Particulièrement l’Union suisse des paysans (USP) et diverses organisations agricoles se sont vivement mobilisées pour le maintien des subventions. Ils ont fait valoir que le secteur agricole travaille depuis des années avec un budget limité, alors que de nombreux coûts et dépenses sont obligatoires. Selon Martin Rufer, directeur de l’USP, il n’est pas juste de faire supporter aux agriculteurs les déficits budgétaires de l’État.
Les opposants à l’augmentation des dépenses agricoles ont souligné le déclin du nombre d’exploitations agricoles. Au cours des vingt dernières années, le nombre d’exploitations agricoles suisses a diminué de 30 %. Selon les détracteurs, le budget devrait être ajusté en fonction de cette évolution.
Le maintien des subventions agricoles a des conséquences pour plusieurs groupes. Pour les agriculteurs, cela signifie de la stabilité et la possibilité de continuer à investir dans des pratiques agricoles durables et respectueuses du climat. Les consommateurs peuvent ainsi compter sur des prix alimentaires stables et un certain degré d’autonomie.
La Suisse mène une politique agricole propre qui diffère de la Politique agricole commune (PAC) de l’Union européenne. Dans l’UE, on met principalement l’accent sur le libre marché des produits agricoles, tandis que la Suisse insiste davantage sur la production locale et des règles environnementales strictes.

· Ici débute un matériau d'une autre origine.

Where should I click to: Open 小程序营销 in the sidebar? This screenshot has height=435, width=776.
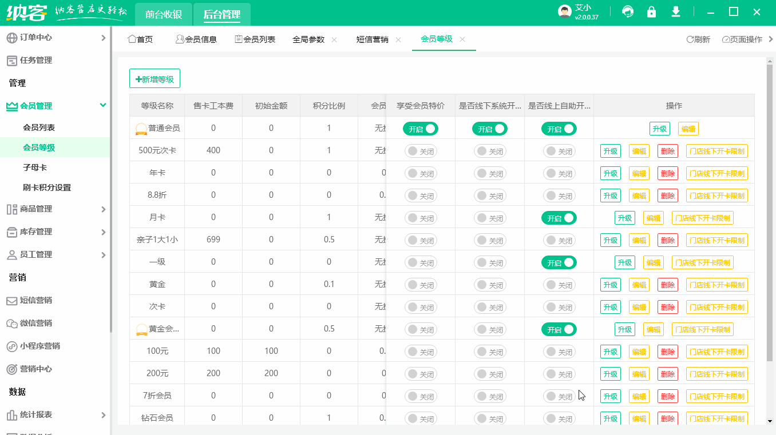coord(35,346)
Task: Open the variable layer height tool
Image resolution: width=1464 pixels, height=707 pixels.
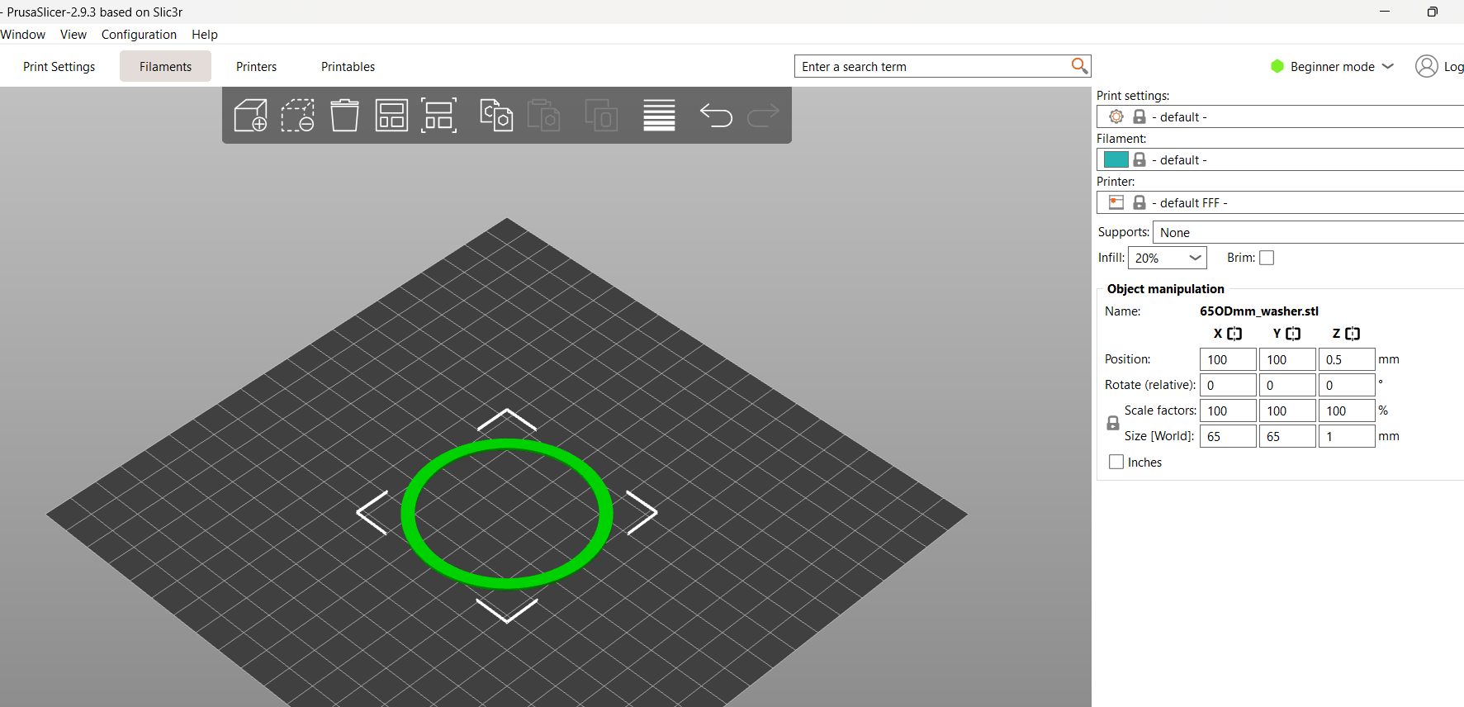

Une différence majeure entre les règles agricoles suisses et celles de l’UE concerne l’impact sur les accords commerciaux et les exigences environnementales. La Suisse applique des normes plus strictes en matière de bien-être animal et de durabilité écologique que de nombreux pays de l’UE. Il est possible que les agriculteurs suisses doivent se conformer à des règles commerciales internationales, tandis que l’UE protège largement son marché intérieur. Cela peut constituer un désavantage concurrentiel pour les agriculteurs suisses.
La décision de ne pas modifier le budget agricole suggère que la Suisse attache de l’importance à son secteur agricole. Avec cette décision, le parlement continue de miser sur la sécurité alimentaire, la durabilité et la préservation des pratiques agricoles traditionnelles.